In many places, such as at St. Philip’s Well, near Keyingham, Yorkshire girls would caste pins for love predictions. At Brayton Barf, Yorkshire, a reason for this is given. A local woman is said to have been enchanted by the fairies looking into a well here and they appeared to explain to her their need for pins. Apparently, they used hawthorn thorns for their arrows and these were very ineffective but some of the fairy folk had noticed that the pins used by local women would be an ideal replacement. However, the fairies had no real way of obtaining the pins by enchantment and so they arranged that any women who visited the well and dropped a pin would find out the identity of their true love reflected in the water.  After awaking from her enchantment she threw a pin in and she saw the face of her sweetheart and so spread the news and the fairies got their arrows! Sadly, the well is lost. However, the tradition has spread as far as Rhosgoch in Herefordshire where Hope (1893) was told:

“who haved close to the well for two years, tells me that the bottom was bright with pins — straight ones he thinks — and that you could get whatever you wished for the moment the pin you threw in touched the bottom.” ” It was mostly used for wishing about sweethearts.”  

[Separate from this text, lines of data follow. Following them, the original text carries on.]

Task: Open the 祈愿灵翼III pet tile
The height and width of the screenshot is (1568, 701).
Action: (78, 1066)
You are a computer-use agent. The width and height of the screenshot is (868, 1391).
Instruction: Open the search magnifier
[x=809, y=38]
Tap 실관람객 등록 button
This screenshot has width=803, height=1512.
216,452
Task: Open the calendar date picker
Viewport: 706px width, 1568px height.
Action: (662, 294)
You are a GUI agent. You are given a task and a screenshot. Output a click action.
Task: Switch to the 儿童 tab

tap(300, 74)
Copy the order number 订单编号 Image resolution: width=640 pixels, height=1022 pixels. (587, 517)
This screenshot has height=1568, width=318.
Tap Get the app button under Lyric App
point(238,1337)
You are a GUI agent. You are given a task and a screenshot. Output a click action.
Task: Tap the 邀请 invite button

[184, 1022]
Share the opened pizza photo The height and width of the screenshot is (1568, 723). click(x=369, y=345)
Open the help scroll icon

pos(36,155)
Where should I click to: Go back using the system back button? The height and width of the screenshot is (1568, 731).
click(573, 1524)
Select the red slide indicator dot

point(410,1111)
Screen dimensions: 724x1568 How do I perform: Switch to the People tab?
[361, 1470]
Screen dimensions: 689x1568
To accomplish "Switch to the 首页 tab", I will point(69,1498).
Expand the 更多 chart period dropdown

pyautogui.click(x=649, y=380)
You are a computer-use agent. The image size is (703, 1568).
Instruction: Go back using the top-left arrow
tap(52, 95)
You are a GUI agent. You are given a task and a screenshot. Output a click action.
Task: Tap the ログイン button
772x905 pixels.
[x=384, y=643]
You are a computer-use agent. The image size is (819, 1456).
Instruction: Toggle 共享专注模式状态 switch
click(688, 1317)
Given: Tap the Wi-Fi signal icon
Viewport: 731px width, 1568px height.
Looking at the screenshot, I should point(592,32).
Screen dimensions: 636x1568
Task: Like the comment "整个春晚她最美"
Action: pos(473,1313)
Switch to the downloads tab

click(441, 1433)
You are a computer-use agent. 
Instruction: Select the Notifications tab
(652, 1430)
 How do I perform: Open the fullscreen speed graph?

Despite this rather imaginative reason for dropping pins, why were pins dropped. Well in many cases, when the pin was bent, this action resembled that done in prehistoric times to swords deposited in ritual areas as votive objects.  For example it may be significant that at some wells pricking the finger before casting it away may have had a deeper meaning. Does it represent a sacrificial aspect to giving a votive offering? So perhaps take a small pin box and caste a pin not a coin if you must.